President Obama said Friday that he had ordered the deployment of 100 armed military advisers to central Africa to help regional forces combat the Lord’s Resistance Army, a notorious renegade group that has terrorized villagers in at least four countries with marauding bands that kill, rape, maim and kidnap with impunity.
The decision by Mr. Obama to deploy armed military advisers into the region was welcomed by human rights advocates who have chronicled the atrocities committed by Mr. Kony and his subordinates. But it also raises the risk of putting American military personnel in harm’s way in another region while the United States is winding down the wars in Iraq and Afghanistan.

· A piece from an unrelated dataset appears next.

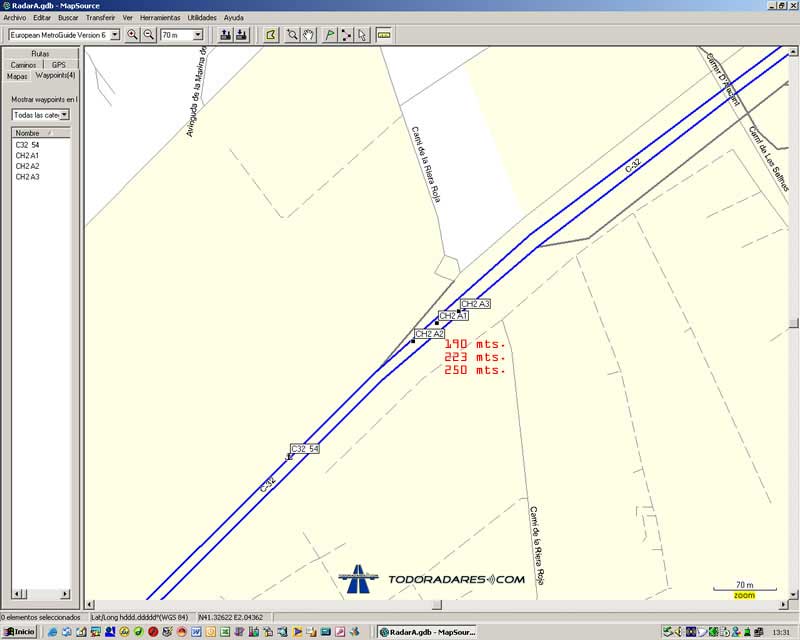The height and width of the screenshot is (640, 800).
Task: Select waypoint CH2 A2 in the list
Action: tap(27, 166)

Mr. Obama wrote that he had decided to act because it was “in the national security and foreign policy interests of the United States.” He also wrote that the deployment was justified by a law passed by Congress in May 2010, the Lord’s Resistance Army Disarmament and Northern Uganda Recovery Act, which favored “increased, comprehensive U.S. efforts to help mitigate and eliminate the threat posed by the LRA to civilians and regional stability.”
American efforts to combat the group also took place during the administration of President George W. Bush, which authorized the Pentagon to send a team of 17 counterterrorism advisers to train Ugandan troops and provided millions of dollars worth of aid, including fuel trucks, satellite phones and night-vision goggles, to the Ugandan Army.